In the set problems text, how many elements does Q have?

### TEXT PASSAGE:
• • •

Question 2. If P and Q are two sets such that P has 40 elements, P ∪ Q has 60 elements and P ∩ Q has 10 elements, how many elements does Q have?

Solution:

n(P) = 40
n(P ∪ Q)= 60
n(P ∩ Q) =10
We know, n(P∪Q) = n(P) + n(Q) – n(P∩Q)
Putting the values we get
60 = 40 + n(Q)–10
60 = 30 + n(Q)
N(Q) = 30
Q has 30 elements.

Question 3. In a school, there are 20 teachers who teach mathematics or physics. Of these, 12 teach mathematics, and 4 teach physics and mathematics. How many teach physics?

Solution:



Teachers teaching physics or math = 20
Teachers teaching physics and math = 4
Teachers teaching maths = 12
Let teachers who teach physics be ‘n(P)’ and for Maths be ‘n(M)’
20 teachers who teach physics or math = n (P ∪ M) = 20
4 teachers who teach physics and math = n (P ∩ M) = 4
12 teachers who teach maths = n (M) = 12
We know the formula
n (P ∪ M) = n (M) + n (P) – n (P ∩ M)
Putting the values we get,
20 = 12 + n (P) – 4
20 = 8 + n (P)

• • •

### Entries for locating words and elements:
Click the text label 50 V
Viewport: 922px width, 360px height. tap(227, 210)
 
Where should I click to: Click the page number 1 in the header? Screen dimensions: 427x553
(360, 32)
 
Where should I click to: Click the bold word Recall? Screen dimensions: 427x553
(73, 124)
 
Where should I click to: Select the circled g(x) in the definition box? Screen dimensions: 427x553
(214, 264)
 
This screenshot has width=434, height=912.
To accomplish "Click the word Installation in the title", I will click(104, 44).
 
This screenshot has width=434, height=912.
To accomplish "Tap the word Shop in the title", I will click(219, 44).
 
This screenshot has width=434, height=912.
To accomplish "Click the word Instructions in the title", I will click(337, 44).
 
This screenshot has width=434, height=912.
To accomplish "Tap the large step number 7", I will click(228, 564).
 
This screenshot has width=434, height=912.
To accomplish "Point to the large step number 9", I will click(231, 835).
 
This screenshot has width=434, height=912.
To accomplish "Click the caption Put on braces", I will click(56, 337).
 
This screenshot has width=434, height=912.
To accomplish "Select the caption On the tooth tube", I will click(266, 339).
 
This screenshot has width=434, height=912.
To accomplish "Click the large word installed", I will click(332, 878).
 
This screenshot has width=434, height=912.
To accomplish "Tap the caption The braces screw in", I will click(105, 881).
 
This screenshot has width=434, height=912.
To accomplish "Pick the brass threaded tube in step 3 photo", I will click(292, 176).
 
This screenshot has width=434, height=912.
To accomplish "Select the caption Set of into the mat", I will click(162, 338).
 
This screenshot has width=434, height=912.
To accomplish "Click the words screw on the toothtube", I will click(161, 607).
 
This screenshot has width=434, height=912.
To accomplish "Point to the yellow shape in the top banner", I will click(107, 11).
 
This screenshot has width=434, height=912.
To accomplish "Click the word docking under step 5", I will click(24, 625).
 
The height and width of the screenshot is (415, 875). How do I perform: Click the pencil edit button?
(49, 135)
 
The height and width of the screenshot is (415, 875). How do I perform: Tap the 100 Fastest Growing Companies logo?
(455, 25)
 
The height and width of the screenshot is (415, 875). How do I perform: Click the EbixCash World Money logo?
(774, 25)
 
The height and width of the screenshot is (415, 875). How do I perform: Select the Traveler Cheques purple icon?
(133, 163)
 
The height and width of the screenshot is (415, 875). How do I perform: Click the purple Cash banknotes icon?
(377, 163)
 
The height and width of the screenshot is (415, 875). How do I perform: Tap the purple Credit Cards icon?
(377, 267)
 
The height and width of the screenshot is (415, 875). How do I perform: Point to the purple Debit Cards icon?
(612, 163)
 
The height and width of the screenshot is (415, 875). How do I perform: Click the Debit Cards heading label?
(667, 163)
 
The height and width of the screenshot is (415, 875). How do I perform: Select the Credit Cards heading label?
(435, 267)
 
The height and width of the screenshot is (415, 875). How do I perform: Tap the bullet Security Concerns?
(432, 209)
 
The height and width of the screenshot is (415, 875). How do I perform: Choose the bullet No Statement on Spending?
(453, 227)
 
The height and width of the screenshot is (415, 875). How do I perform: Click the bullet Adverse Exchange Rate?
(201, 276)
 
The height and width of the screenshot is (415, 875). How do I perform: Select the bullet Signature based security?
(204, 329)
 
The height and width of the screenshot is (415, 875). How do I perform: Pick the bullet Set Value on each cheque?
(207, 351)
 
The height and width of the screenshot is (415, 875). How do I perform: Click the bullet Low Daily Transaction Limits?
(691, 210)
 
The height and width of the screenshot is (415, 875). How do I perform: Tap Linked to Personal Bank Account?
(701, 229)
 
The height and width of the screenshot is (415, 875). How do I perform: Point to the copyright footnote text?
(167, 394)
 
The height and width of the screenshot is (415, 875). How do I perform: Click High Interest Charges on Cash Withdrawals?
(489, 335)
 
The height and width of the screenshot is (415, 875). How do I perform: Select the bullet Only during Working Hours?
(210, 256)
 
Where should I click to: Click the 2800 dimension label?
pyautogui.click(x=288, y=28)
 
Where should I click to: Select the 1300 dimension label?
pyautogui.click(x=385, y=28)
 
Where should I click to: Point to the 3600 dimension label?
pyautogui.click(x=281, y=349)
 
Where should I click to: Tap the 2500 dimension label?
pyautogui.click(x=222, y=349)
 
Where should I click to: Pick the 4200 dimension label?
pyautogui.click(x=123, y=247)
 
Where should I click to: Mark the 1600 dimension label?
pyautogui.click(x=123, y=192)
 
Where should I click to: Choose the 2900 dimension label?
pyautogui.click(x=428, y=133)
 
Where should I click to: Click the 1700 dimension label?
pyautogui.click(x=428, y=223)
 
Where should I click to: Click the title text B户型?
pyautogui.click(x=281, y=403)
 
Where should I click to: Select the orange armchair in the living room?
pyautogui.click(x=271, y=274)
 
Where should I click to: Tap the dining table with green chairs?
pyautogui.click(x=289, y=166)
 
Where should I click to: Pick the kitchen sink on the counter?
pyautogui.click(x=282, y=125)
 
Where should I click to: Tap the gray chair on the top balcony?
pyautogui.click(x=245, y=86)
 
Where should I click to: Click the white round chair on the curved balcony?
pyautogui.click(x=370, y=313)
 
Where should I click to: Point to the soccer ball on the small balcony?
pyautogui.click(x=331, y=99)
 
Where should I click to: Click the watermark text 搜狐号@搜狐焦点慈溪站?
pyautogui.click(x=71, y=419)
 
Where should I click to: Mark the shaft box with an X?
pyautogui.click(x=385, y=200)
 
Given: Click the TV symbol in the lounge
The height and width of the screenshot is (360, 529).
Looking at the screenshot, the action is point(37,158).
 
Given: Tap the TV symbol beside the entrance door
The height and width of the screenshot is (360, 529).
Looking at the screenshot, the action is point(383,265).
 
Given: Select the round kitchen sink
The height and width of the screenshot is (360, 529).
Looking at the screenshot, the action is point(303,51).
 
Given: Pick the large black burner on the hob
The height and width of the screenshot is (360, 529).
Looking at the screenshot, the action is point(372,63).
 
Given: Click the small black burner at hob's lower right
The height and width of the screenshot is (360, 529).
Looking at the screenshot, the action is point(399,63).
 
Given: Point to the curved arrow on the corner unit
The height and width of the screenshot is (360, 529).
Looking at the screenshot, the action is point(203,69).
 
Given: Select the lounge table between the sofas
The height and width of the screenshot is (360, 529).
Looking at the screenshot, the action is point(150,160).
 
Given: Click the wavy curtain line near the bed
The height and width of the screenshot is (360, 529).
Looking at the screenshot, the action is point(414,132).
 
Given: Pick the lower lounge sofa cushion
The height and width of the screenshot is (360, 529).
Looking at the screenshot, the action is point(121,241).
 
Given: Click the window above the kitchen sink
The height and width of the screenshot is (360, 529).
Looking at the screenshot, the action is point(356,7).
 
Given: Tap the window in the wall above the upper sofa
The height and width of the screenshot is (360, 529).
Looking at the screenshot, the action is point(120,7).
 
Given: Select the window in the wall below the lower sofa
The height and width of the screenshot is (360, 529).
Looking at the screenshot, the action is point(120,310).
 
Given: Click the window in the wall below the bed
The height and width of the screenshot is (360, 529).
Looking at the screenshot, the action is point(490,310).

• • •

### OUTPUT:
Q has 30 elements.